Target position records
========================================

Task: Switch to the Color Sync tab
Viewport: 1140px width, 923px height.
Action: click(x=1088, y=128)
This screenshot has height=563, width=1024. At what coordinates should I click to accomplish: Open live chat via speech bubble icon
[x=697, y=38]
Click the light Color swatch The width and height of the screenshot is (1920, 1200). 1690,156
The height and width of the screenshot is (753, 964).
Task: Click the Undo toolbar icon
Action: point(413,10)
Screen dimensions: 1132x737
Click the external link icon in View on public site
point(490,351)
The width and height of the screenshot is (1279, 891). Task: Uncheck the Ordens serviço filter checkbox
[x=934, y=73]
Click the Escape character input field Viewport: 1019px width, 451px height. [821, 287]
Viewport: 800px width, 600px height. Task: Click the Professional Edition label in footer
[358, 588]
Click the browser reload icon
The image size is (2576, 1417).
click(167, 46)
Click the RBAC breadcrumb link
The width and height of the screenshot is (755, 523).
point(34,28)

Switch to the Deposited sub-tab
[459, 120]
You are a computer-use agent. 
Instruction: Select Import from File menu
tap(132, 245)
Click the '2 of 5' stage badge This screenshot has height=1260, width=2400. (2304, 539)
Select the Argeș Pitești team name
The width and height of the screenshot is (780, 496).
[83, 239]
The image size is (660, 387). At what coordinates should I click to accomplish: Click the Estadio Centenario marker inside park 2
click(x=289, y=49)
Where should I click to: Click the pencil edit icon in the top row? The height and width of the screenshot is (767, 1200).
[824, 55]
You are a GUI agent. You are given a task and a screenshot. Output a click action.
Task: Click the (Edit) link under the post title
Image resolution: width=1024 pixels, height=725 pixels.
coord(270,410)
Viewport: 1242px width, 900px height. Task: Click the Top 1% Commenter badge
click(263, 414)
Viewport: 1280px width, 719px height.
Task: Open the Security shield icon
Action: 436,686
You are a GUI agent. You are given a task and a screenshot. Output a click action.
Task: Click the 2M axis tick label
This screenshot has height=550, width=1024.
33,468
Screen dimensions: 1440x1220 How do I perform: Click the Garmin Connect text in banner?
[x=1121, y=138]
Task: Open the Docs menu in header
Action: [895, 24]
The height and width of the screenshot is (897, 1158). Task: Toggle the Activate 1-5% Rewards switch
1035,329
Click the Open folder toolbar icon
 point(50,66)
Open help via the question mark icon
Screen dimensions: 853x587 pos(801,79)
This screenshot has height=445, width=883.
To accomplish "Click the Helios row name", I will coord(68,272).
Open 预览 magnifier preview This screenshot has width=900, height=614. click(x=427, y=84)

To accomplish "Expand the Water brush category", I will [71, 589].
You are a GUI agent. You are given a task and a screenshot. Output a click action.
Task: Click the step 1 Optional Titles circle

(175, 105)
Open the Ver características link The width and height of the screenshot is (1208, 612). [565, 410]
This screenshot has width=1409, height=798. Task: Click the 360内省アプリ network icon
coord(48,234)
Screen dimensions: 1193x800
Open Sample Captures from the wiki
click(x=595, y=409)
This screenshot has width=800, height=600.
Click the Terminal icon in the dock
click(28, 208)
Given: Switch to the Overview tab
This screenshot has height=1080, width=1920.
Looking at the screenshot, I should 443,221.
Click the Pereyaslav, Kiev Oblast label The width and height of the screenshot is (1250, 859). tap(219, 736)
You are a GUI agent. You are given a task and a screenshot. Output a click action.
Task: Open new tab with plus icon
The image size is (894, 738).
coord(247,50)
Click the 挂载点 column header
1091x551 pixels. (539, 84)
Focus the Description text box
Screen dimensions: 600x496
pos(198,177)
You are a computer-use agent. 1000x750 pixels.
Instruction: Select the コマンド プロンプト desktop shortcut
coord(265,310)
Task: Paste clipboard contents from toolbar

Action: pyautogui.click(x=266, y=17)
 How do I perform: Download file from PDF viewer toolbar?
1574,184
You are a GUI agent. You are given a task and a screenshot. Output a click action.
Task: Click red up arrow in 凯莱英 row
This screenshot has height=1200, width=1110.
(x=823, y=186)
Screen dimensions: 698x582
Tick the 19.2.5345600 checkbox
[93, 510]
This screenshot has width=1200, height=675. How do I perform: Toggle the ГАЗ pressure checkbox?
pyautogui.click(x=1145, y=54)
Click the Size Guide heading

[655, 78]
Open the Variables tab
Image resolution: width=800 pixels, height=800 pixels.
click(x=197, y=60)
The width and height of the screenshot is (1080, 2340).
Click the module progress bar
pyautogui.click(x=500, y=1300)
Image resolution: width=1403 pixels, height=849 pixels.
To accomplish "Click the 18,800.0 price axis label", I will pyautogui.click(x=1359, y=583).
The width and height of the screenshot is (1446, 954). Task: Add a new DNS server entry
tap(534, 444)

========================================

Can you reproduce every one of the entries above verbatim, line for line?

* [ANSWER TO THE TASK]
Task: Switch to the Color Sync tab
Viewport: 1140px width, 923px height.
Action: click(x=1088, y=128)
This screenshot has height=563, width=1024. At what coordinates should I click to accomplish: Open live chat via speech bubble icon
[x=697, y=38]
Click the light Color swatch The width and height of the screenshot is (1920, 1200). 1690,156
The height and width of the screenshot is (753, 964).
Task: Click the Undo toolbar icon
Action: point(413,10)
Screen dimensions: 1132x737
Click the external link icon in View on public site
point(490,351)
The width and height of the screenshot is (1279, 891). Task: Uncheck the Ordens serviço filter checkbox
[x=934, y=73]
Click the Escape character input field Viewport: 1019px width, 451px height. [821, 287]
Viewport: 800px width, 600px height. Task: Click the Professional Edition label in footer
[358, 588]
Click the browser reload icon
The image size is (2576, 1417).
click(167, 46)
Click the RBAC breadcrumb link
The width and height of the screenshot is (755, 523).
point(34,28)

Switch to the Deposited sub-tab
[459, 120]
You are a computer-use agent. 
Instruction: Select Import from File menu
tap(132, 245)
Click the '2 of 5' stage badge This screenshot has height=1260, width=2400. (2304, 539)
Select the Argeș Pitești team name
The width and height of the screenshot is (780, 496).
[83, 239]
The image size is (660, 387). At what coordinates should I click to accomplish: Click the Estadio Centenario marker inside park 2
click(x=289, y=49)
Where should I click to: Click the pencil edit icon in the top row? The height and width of the screenshot is (767, 1200).
[824, 55]
You are a GUI agent. You are given a task and a screenshot. Output a click action.
Task: Click the (Edit) link under the post title
Image resolution: width=1024 pixels, height=725 pixels.
coord(270,410)
Viewport: 1242px width, 900px height. Task: Click the Top 1% Commenter badge
click(263, 414)
Viewport: 1280px width, 719px height.
Task: Open the Security shield icon
Action: 436,686
You are a GUI agent. You are given a task and a screenshot. Output a click action.
Task: Click the 2M axis tick label
This screenshot has height=550, width=1024.
33,468
Screen dimensions: 1440x1220 How do I perform: Click the Garmin Connect text in banner?
[x=1121, y=138]
Task: Open the Docs menu in header
Action: [895, 24]
The height and width of the screenshot is (897, 1158). Task: Toggle the Activate 1-5% Rewards switch
1035,329
Click the Open folder toolbar icon
 point(50,66)
Open help via the question mark icon
Screen dimensions: 853x587 pos(801,79)
This screenshot has height=445, width=883.
To accomplish "Click the Helios row name", I will coord(68,272).
Open 预览 magnifier preview This screenshot has width=900, height=614. click(x=427, y=84)

To accomplish "Expand the Water brush category", I will [71, 589].
You are a GUI agent. You are given a task and a screenshot. Output a click action.
Task: Click the step 1 Optional Titles circle

(175, 105)
Open the Ver características link The width and height of the screenshot is (1208, 612). [565, 410]
This screenshot has width=1409, height=798. Task: Click the 360内省アプリ network icon
coord(48,234)
Screen dimensions: 1193x800
Open Sample Captures from the wiki
click(x=595, y=409)
This screenshot has width=800, height=600.
Click the Terminal icon in the dock
click(28, 208)
Given: Switch to the Overview tab
This screenshot has height=1080, width=1920.
Looking at the screenshot, I should 443,221.
Click the Pereyaslav, Kiev Oblast label The width and height of the screenshot is (1250, 859). tap(219, 736)
You are a GUI agent. You are given a task and a screenshot. Output a click action.
Task: Open new tab with plus icon
The image size is (894, 738).
coord(247,50)
Click the 挂载点 column header
1091x551 pixels. (539, 84)
Focus the Description text box
Screen dimensions: 600x496
pos(198,177)
You are a computer-use agent. 1000x750 pixels.
Instruction: Select the コマンド プロンプト desktop shortcut
coord(265,310)
Task: Paste clipboard contents from toolbar

Action: pyautogui.click(x=266, y=17)
 How do I perform: Download file from PDF viewer toolbar?
1574,184
You are a GUI agent. You are given a task and a screenshot. Output a click action.
Task: Click red up arrow in 凯莱英 row
This screenshot has height=1200, width=1110.
(x=823, y=186)
Screen dimensions: 698x582
Tick the 19.2.5345600 checkbox
[93, 510]
This screenshot has width=1200, height=675. How do I perform: Toggle the ГАЗ pressure checkbox?
pyautogui.click(x=1145, y=54)
Click the Size Guide heading

[655, 78]
Open the Variables tab
Image resolution: width=800 pixels, height=800 pixels.
click(x=197, y=60)
The width and height of the screenshot is (1080, 2340).
Click the module progress bar
pyautogui.click(x=500, y=1300)
Image resolution: width=1403 pixels, height=849 pixels.
To accomplish "Click the 18,800.0 price axis label", I will pyautogui.click(x=1359, y=583).
The width and height of the screenshot is (1446, 954). Task: Add a new DNS server entry
tap(534, 444)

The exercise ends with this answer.